The curriculum covers: career development, job attainment, job survival, ways to communicate, leadership and self-development, personal skills, life survival and workplace skills. They have enjoyed numerous guest speakers during the first semester. They do a lot of team building activities and community service projects.
Ms. Hoover is a perfect fit for the course always putting students first. “I love this job. I can work more on a one on one basis with small class sizes and can accomplish more for each student.”
She pulls students out in the afternoon who are struggling with an assignment in their other courses in order to tutor them and keep them up to speed on academics. She has also helped students working with scheduling in order to better help their families with financial needs.
“It’s a great atmosphere. We are like a family,” said Hoover, who has enthusiastically embraced this program. The students help each other as they transition from high school to the real world. They can enroll in the program each year of high school as they grow and mature. She keeps in touch with the students after graduation on a monthly basis in case they need assistance.
She is particularly proud of 2021 graduate Dawson Ambrosio, whom she worked online with last year. He is now employed by R.J. Corman. And during Noel Vaughn’s tenure, JAG graduate Simon Baker received the Kenneth M. Smith National JAG Scholarship (only six in the state of KY that received it and only 40 across the country). He also received the Lawrence P. Caruso JAG Scholarship of KY last year. There are multiple success stories developing from JAG.

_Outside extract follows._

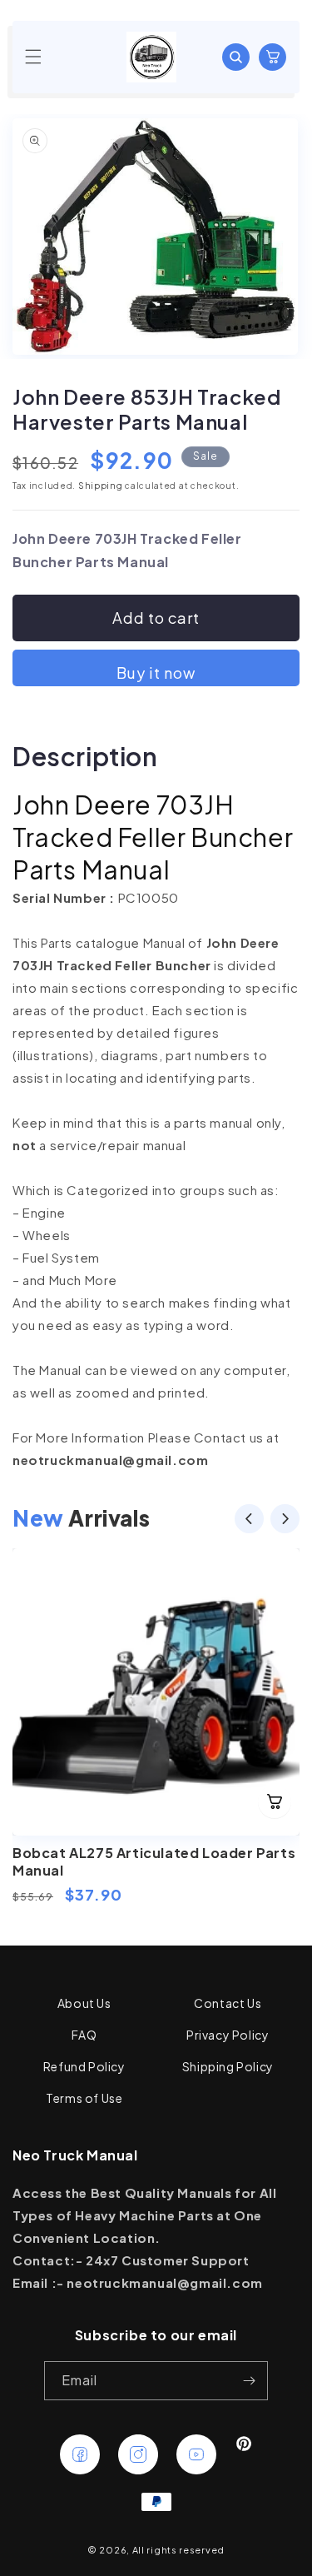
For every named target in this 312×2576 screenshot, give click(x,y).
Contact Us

They are hoping to take some field trips this semester, to learn more about the needs of local businesses first hand, once the pandemic subsides.
TTAI representatives shared info about their wages, benefits, and how they take care of their employees
TTAI employees Jessica McClure Coffey, Brad Hall and Jeremy Landrum shared helpful employment tips
Packing up tornado relief supplies JAG students collected
National Guard visits the class
Guardsman and SRO help students get a closer look at equipment from the local Armory.
Officer shares special canine training information with students
SRO Travis Bell and a special visitor spoke about the importance of being drug-free
Extension Agent Toni Humble shares work skills lessons
JAG students helped serve 562 meals at House of Blessings on Jan. 13 and have plans to help rest of the month.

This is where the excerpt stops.